Saved data entries
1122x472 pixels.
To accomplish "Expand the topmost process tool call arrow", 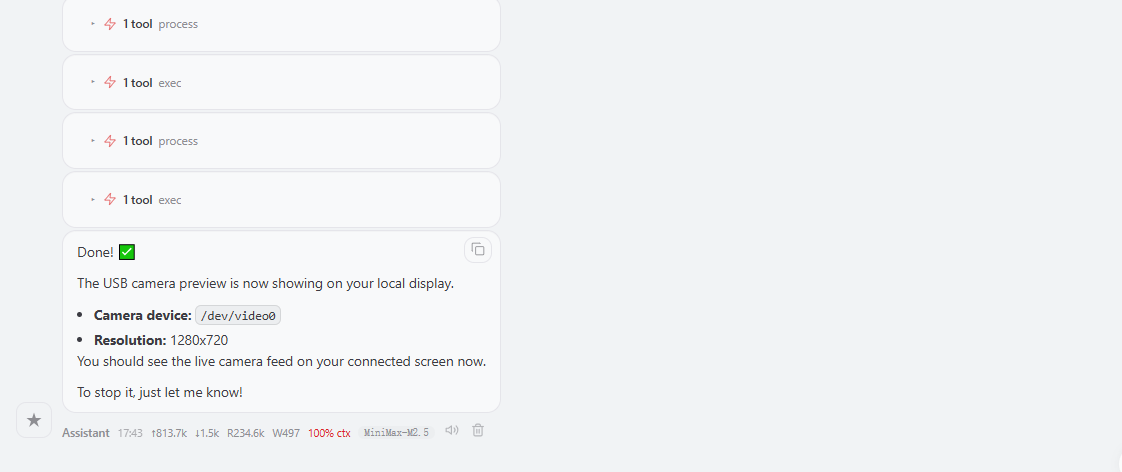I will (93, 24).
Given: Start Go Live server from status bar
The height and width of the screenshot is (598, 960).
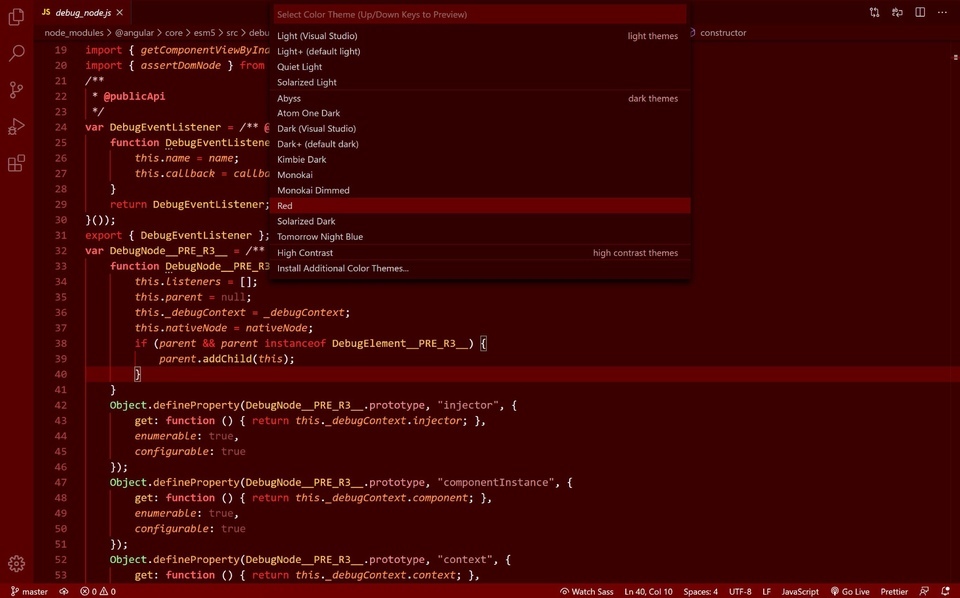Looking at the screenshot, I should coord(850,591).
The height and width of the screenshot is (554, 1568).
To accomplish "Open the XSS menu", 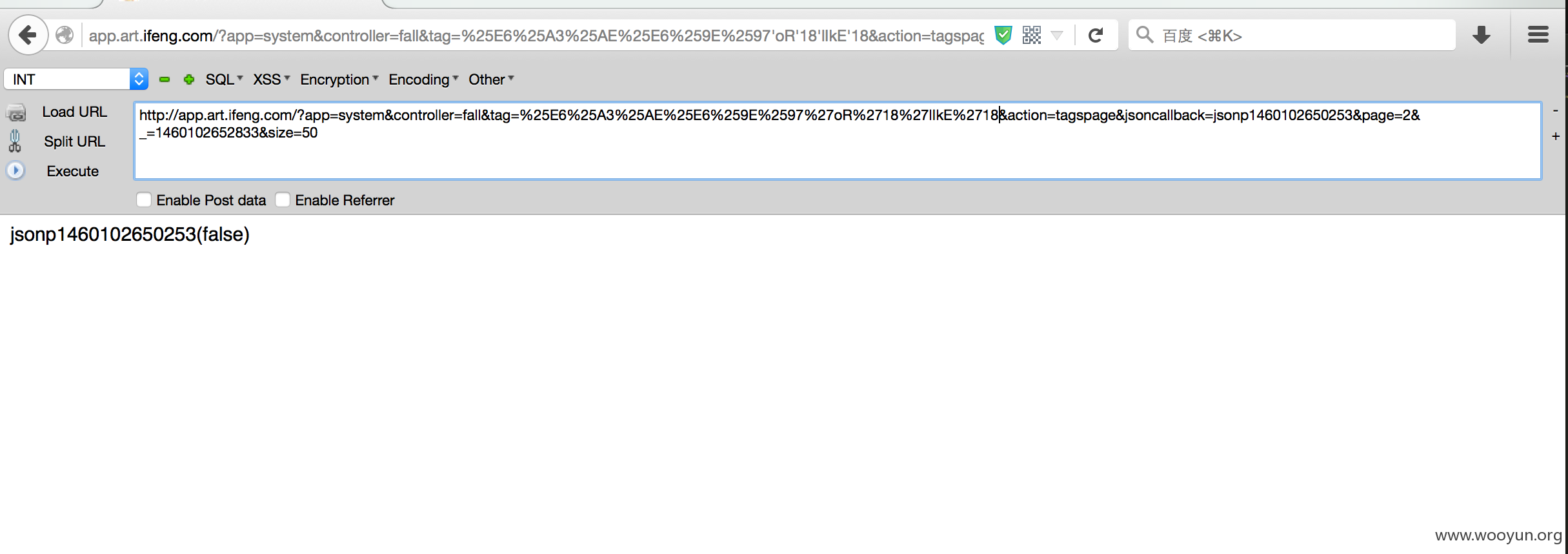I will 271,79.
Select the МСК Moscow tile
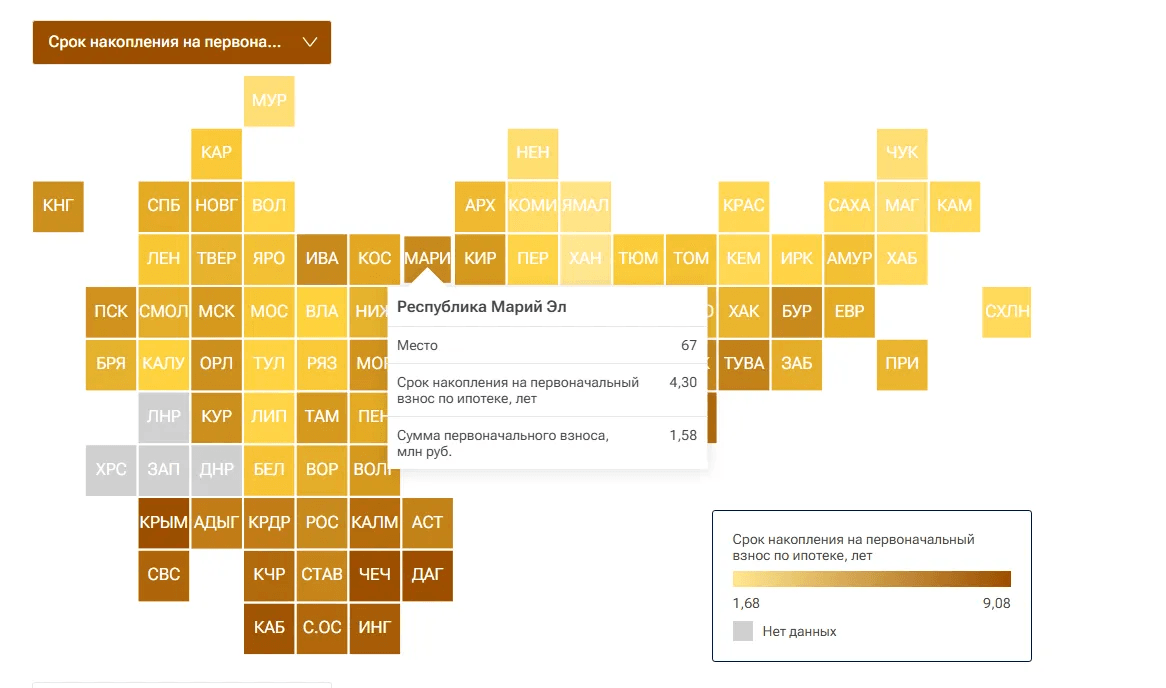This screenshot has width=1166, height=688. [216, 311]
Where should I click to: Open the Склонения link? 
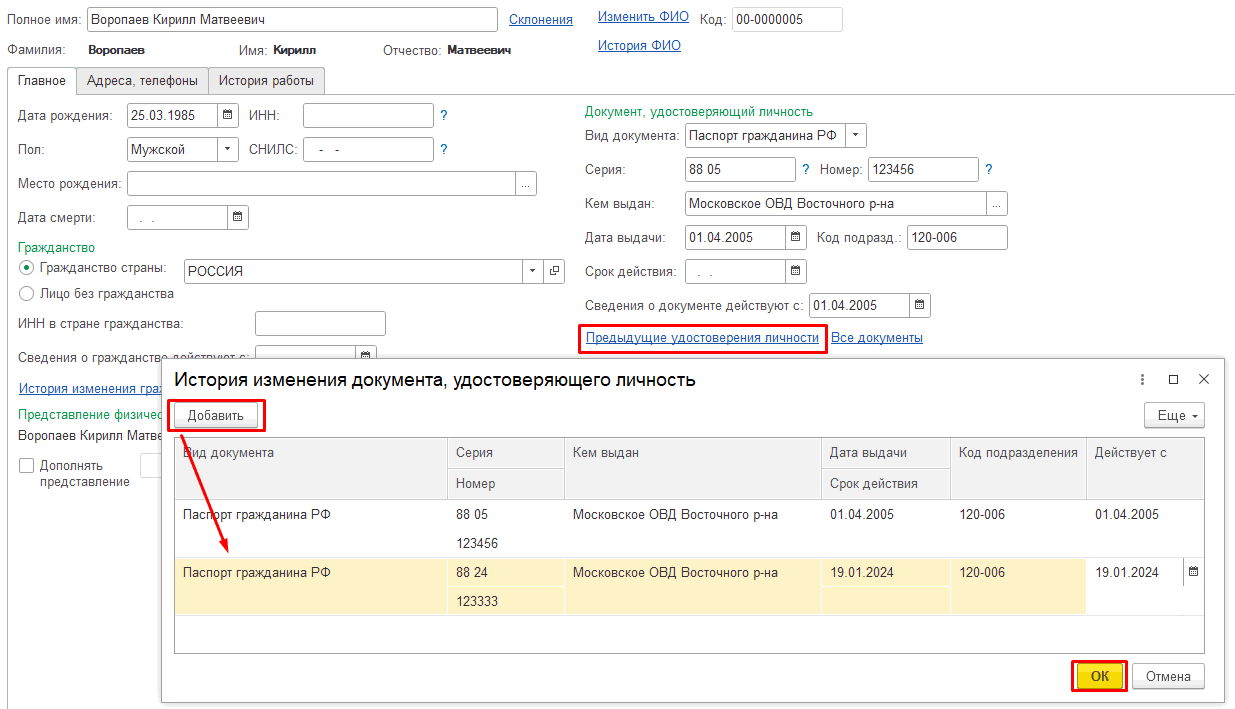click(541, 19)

• **Aim of the exercise**
Take the line with "Select the МСК Moscow tile" as the first line and the last line of the records above as the final one; reproduce exactly the lines between them, both included, without pictures.

• **Response**
Select the МСК Moscow tile
This screenshot has width=1166, height=688. [216, 311]
Where should I click to: Open the Склонения link? 
click(541, 19)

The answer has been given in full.